Gli effetti delle riforme sulle pensioni degli ultimi anni hanno modificato anche le modalità per effettuarne il calcolo. Ecco in che modo si determina.
Il tasso di sostituzione è il rapporto percentuale fra la prima pensione e l’ultimo stipendio erogato prima del pensionamento del lavoratore. È un indicatore importante perché permette ai futuri pensionati di sapere in anticipo il loro potere d’acquisto.
Ma come si calcola e come si applica il tasso di sostituzione? E, soprattutto, come si rapporta alle forme si pensione anticipata, come Quota 102 e Opzione Donna?

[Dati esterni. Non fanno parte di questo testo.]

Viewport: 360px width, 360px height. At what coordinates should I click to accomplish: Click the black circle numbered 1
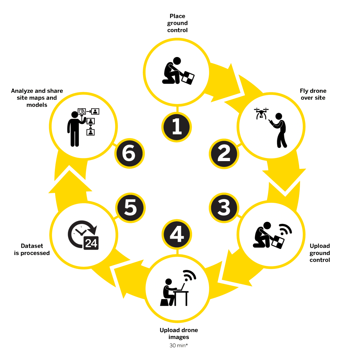(x=176, y=127)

Nel calcolo della pensione futura il contribuente deve prendere in considerazione una pluralità di elementi essenziali, che valgono per qualsiasi tipo di misura previdenziale. Per effettuare correttamente l’operazione, è essenziale il momento in cui ci si congeda dall’attività lavorativa. Questo per due requisiti, da valutare scrupolosamente:
La somma spettante finale, quindi, dipende da tali aspetti. Ad esempio, l’assegno avrà un importo inferiore nel caso di pensione anticipata con coefficiente di trasformazione minore o se sono presenti pochi contributi versati (magari perché la vita lavorativa ha subito interruzioni o vi è stata un’uscita precoce).
Per tali ragioni, è fondamentale che l’interessato valuti attentamente se è davvero conveniente il pensionamento anticipato.
Con le riforme delle pensioni degli ultimi anni, come la Dini o la Fornero, è stata avvertita grande preoccupazione per il tasso di sostituzione. Con le varie manovre ed interventi legislativi, infatti, vi è stata una considerevole diminuzione del tasso di sostituzione garantito dalla previdenza pubblica obbligatoria.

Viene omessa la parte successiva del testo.